Department of Urology, Menoufia Teaching Hospital, Menoufia, Egypt.
BJU Int. 2011 Jan;107(2):296-302. doi: 10.1111/j.1464-410X.2010.09310.x.
To develop a synthetic biodegradable alternative to using human allodermis for the production of tissue-engineered buccal mucosa for substitution urethroplasty, looking specifically at issues of sterilization and cell-seeding protocols and, comparing the results to native buccal mucosa.
Three methods of sterilization, peracetic acid (PAA), γ-irradiation and ethanol, were evaluated for their effects on a biodegradable electrospun scaffold of polylactide-co-glycolide (PLGA, 85:15), to identify a sterilization method with minimal adverse effects on the scaffolds. Two protocols for seeding oral cells on the scaffold were compared, co-culture of fibroblasts and keratinocytes on the scaffolds for 14 days, and seeding fibroblasts for 5 days then adding keratinocytes for a further 10 days. Cell viability and proliferation on the scaffolds, scaffold contraction and mechanical properties of the scaffolds with and without cells were examined.

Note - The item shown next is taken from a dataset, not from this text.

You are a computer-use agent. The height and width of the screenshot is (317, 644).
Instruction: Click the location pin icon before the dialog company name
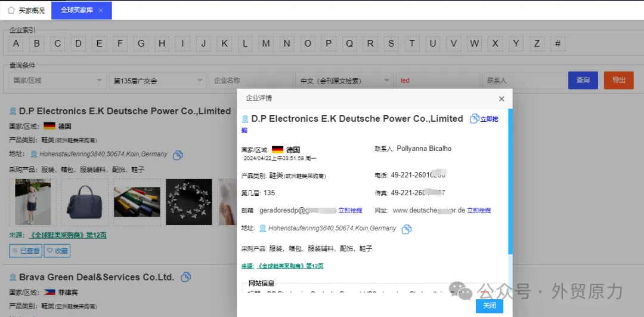245,119
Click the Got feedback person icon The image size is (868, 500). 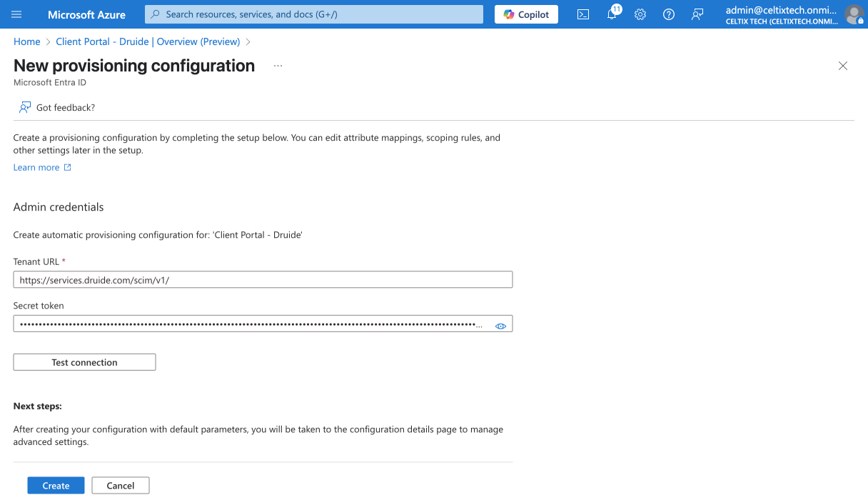25,107
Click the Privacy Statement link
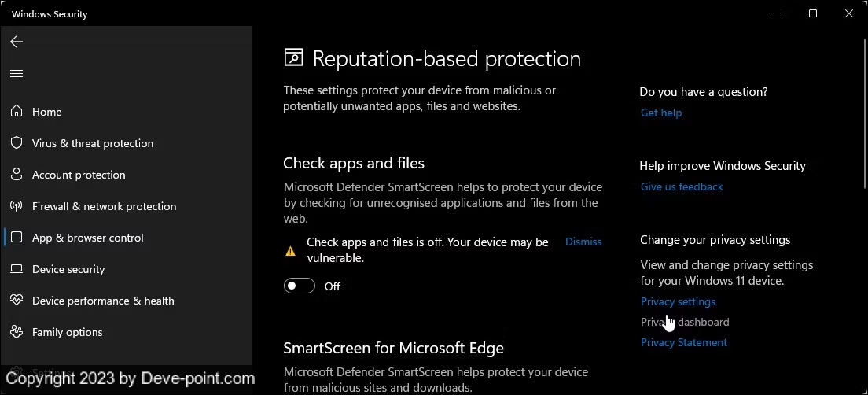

γ-irradiation and PAA sterilized scaffolds remained sterile for >3 months when incubated in antibiotic-free culture medium, while ethanol sterilized and unsterilized samples became infected within 2-14 days. All scaffolds showed extensive contraction (up to 50% over 14 days) irrespective of the method of sterilization or the presence of cells. All methods of sterilization, particularly ethanol, reduced the tensile strength of the scaffolds. The addition of cells tended to further reduce mechanical properties but increased elasticity. The cell-seeding protocol of adding fibroblasts for 5 days followed by keratinocytes for 10 days was the most promising, achieving a mean (sem) ultimate tensile stress of 1.20 (0.24) × 10⁵ N/m² compared to 3.77 (1.05) × 10⁵ N/m² for native buccal mucosa, and a Young's modulus of 2.40 (0.25) MPa, compared to 0.73 (0.09) MPa for the native buccal mucosa.
This study adds to our understanding of how sterilization and cell seeding affect the physical properties of scaffolds. Both PAA and γ-irradiation appear to be suitable methods for sterilizing PLGA scaffolds, although both reduce the tensile properties of the scaffolds. Cells grow well on the sterilized scaffolds, and with our current protocol produce constructs which have ≈ 30% of the mechanical strength and elasticity of the native buccal mucosa. We conclude that sterilized PLGA 85:15 is a promising material for producing tissue-engineered buccal mucosa.
开发一种合成可生物降解的替代物,以替代使用人类异体真皮来生产组织工程颊黏膜,用于替代尿道成形术,特别关注灭菌和细胞接种方案的问题,并将结果与天然颊黏膜进行比较。
评估了三种灭菌方法,过氧乙酸(PAA)、γ-辐照和乙醇,以确定对聚乳酸-共-乙醇酸(PLGA,85:15)的可生物降解电纺支架具有最小不利影响的灭菌方法。比较了两种在支架上接种口腔细胞的方案,即成纤维细胞和角质形成细胞在支架上共培养 14 天,以及先接种成纤维细胞 5 天,然后再添加角质形成细胞 10 天。检查了细胞在支架上的活力和增殖、支架收缩和有/无细胞时支架的机械性能。
γ-辐照和 PAA 灭菌的支架在无抗生素的培养基中孵育时可保持无菌>3 个月,而乙醇灭菌和未灭菌的样品在 2-14 天内被感染。所有支架均表现出广泛的收缩(14 天内高达 50%),无论灭菌方法或细胞存在与否。所有的灭菌方法,特别是乙醇,都降低了支架的拉伸强度。添加细胞往往会进一步降低机械性能,但会增加弹性。先接种成纤维细胞 5 天,然后再接种角质形成细胞 10 天的细胞接种方案最有希望,达到 1.20(0.24)×10⁵ N/m²的平均(标准差)最大拉伸应力,而天然颊黏膜为 3.77(1.05)×10⁵ N/m²,杨氏模量为 2.40(0.25)MPa,而天然颊黏膜为 0.73(0.09)MPa。
本研究增加了我们对灭菌和细胞接种如何影响支架物理性能的理解。过氧乙酸(PAA)和γ-辐照似乎都是 PLGA 支架的合适灭菌方法,尽管两者都降低了支架的拉伸性能。细胞在经过消毒的支架上生长良好,并且根据我们目前的方案,所产生的构建体具有约 30%的天然颊黏膜的机械强度和弹性。我们得出结论,消毒的聚乳酸-共-乙醇酸 85:15 是一种有前途的生产组织工程颊黏膜的材料。